Saving and Loading Models

Persist trained models for production deployment:

# Save the entire pipeline model
model.write().overwrite().save("models/rf_pipeline_model")

# Save just the Random Forest model
rf_model.write().overwrite().save("models/rf_model_only")

# Load the model
from pyspark.ml import PipelineModel

loaded_model = PipelineModel.load("models/rf_pipeline_model")

# Make predictions with loaded model
new_predictions = loaded_model.transform(test_df)

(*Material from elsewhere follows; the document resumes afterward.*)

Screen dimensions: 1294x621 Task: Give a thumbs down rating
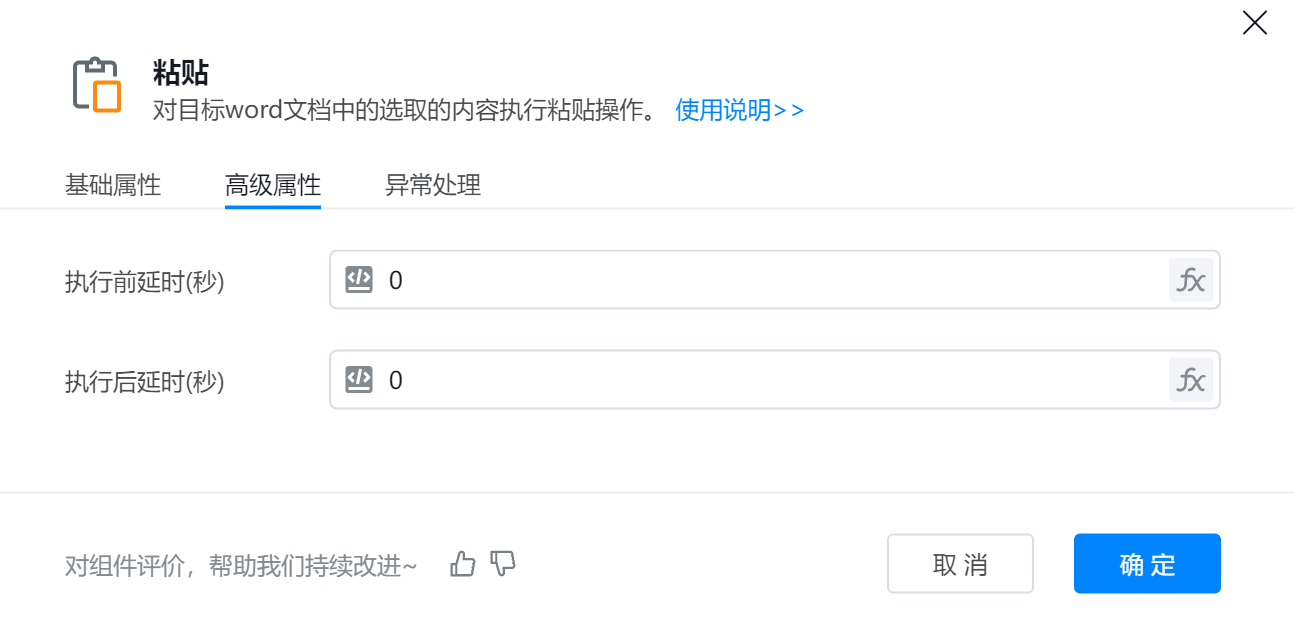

The saved model includes all preprocessing steps, ensuring consistent feature engineering during inference. This eliminates training-serving skew common in production ML systems.

Performance Optimization

For large datasets, optimize Spark configuration and data handling:

# Cache frequently accessed DataFrames
train_df.cache()
test_df.cache()

# Repartition for better parallelism
train_df = train_df.repartition(200)

# Persist predictions if reusing them
predictions.persist()

# Monitor execution plan
predictions.explain(True)

# Clean up when done
train_df.unpersist()
test_df.unpersist()
predictions.unpersist()

Random Forest in PySpark MLlib scales horizontally, making it suitable for datasets with millions of rows. The key is balancing the number of partitions with cluster resources and understanding when to cache intermediate results.